[Task to complete] Reproduce the material exactly, from its first line through the line containing "the item on", including both of those lines.
** START OF Stored data **
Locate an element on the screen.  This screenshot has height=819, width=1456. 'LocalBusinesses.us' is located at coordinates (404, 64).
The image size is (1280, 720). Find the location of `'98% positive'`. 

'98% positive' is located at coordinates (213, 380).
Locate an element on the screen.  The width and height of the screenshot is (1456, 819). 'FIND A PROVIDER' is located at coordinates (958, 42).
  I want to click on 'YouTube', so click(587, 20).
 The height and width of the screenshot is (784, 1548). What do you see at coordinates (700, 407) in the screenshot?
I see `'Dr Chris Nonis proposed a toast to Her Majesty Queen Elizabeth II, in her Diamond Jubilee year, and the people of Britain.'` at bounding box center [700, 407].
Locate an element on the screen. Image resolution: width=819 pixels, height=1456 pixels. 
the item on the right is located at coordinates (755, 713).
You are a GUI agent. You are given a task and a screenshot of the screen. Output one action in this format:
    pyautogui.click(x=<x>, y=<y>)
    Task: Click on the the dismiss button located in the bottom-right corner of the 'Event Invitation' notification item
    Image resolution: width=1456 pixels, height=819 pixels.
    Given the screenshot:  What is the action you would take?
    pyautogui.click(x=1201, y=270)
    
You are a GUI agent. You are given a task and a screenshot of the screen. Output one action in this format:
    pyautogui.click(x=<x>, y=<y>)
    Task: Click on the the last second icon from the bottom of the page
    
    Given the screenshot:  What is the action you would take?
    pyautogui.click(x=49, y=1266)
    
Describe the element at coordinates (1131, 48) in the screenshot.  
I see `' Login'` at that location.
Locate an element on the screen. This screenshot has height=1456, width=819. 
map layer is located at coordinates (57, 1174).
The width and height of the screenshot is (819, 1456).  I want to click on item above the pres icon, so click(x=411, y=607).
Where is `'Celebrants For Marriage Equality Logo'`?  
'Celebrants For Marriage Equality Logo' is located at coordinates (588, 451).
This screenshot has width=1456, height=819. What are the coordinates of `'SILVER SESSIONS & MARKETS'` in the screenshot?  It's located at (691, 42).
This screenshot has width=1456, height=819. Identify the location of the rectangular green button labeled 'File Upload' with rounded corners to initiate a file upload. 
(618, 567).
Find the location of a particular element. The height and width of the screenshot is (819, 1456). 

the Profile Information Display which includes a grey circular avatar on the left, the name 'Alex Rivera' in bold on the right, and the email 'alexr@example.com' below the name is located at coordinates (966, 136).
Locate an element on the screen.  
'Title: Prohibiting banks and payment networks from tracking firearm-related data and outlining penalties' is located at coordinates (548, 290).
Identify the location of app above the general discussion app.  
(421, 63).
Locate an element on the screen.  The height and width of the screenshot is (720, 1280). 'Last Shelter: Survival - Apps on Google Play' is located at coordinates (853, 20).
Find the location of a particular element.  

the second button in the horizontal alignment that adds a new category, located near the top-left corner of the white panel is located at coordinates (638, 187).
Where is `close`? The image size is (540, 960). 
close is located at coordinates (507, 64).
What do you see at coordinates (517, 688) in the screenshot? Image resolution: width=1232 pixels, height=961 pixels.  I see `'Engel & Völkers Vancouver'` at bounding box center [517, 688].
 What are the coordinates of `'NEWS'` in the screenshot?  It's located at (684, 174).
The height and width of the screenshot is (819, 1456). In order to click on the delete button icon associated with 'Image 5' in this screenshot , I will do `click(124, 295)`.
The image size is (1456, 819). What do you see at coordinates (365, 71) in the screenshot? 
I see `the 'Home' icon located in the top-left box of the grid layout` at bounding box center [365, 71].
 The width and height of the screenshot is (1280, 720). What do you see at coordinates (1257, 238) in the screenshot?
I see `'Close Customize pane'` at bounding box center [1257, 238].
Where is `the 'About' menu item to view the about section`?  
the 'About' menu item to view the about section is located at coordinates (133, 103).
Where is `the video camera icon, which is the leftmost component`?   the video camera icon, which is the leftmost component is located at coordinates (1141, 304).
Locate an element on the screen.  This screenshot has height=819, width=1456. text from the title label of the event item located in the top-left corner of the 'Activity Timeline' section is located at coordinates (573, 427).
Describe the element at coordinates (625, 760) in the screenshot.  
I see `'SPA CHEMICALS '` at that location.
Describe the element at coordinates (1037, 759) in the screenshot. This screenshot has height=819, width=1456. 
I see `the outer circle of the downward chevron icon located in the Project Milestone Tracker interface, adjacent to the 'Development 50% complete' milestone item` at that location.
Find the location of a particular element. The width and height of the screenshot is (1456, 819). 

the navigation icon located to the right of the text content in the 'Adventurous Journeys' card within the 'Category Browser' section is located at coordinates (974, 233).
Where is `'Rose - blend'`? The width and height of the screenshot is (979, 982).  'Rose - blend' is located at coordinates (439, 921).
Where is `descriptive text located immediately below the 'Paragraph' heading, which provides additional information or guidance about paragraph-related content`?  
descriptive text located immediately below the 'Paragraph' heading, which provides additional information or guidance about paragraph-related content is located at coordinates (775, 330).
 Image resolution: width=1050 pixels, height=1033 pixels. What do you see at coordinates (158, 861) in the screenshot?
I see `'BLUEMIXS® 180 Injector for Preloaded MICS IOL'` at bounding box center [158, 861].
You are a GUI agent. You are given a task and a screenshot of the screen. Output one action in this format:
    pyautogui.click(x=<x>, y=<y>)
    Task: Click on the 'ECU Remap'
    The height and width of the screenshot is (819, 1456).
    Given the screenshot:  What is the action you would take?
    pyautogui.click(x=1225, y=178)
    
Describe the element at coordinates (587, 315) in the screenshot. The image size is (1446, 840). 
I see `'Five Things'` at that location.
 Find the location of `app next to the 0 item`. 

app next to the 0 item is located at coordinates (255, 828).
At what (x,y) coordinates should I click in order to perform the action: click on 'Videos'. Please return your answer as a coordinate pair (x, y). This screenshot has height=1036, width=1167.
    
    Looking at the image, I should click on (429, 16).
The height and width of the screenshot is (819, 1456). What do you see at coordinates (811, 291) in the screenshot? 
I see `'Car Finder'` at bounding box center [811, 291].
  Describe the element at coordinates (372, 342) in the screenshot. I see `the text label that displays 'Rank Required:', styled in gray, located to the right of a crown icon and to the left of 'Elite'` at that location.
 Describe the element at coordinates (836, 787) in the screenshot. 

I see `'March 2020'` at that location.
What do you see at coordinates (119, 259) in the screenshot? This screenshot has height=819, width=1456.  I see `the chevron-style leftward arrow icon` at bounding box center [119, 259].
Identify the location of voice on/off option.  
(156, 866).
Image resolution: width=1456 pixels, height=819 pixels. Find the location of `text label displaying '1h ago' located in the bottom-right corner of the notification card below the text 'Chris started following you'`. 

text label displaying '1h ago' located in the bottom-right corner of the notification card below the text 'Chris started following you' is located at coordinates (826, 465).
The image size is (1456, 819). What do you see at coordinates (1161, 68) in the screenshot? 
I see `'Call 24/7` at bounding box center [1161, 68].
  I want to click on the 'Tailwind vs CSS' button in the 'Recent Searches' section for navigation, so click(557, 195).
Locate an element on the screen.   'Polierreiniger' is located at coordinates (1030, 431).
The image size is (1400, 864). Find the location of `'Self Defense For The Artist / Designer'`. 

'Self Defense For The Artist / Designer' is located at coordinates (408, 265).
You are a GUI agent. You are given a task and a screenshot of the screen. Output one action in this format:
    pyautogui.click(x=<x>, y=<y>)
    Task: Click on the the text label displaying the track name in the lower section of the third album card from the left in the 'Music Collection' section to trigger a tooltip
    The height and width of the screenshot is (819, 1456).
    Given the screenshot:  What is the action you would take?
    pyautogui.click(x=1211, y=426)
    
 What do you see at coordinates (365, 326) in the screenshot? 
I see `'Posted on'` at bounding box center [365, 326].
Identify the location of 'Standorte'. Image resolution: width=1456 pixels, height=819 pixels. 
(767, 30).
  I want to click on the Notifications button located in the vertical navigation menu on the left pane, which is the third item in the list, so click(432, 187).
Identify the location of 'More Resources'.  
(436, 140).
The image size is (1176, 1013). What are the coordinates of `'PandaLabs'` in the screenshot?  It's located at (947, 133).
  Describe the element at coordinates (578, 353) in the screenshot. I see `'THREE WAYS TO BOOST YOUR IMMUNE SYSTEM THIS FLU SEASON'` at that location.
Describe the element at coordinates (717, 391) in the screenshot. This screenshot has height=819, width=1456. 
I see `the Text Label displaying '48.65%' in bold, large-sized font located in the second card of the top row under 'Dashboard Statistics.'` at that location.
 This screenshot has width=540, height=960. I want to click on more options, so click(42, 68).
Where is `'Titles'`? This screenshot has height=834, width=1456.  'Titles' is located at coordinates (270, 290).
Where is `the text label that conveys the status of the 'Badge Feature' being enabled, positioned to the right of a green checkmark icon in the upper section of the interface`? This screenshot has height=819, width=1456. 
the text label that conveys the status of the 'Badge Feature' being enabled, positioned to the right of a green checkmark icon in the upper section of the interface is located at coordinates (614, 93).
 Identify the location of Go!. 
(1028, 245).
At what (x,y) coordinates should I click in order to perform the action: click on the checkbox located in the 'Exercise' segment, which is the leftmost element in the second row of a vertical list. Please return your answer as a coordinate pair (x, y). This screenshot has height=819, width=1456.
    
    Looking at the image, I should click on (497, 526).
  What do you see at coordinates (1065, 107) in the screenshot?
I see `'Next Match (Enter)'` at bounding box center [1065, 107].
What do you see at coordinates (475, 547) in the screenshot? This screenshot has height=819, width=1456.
** END OF Stored data **
[Response]
Locate an element on the screen.  This screenshot has height=819, width=1456. 'LocalBusinesses.us' is located at coordinates (404, 64).
The image size is (1280, 720). Find the location of `'98% positive'`. 

'98% positive' is located at coordinates (213, 380).
Locate an element on the screen.  The width and height of the screenshot is (1456, 819). 'FIND A PROVIDER' is located at coordinates (958, 42).
  I want to click on 'YouTube', so click(587, 20).
 The height and width of the screenshot is (784, 1548). What do you see at coordinates (700, 407) in the screenshot?
I see `'Dr Chris Nonis proposed a toast to Her Majesty Queen Elizabeth II, in her Diamond Jubilee year, and the people of Britain.'` at bounding box center [700, 407].
Locate an element on the screen. Image resolution: width=819 pixels, height=1456 pixels. 
the item on the right is located at coordinates (755, 713).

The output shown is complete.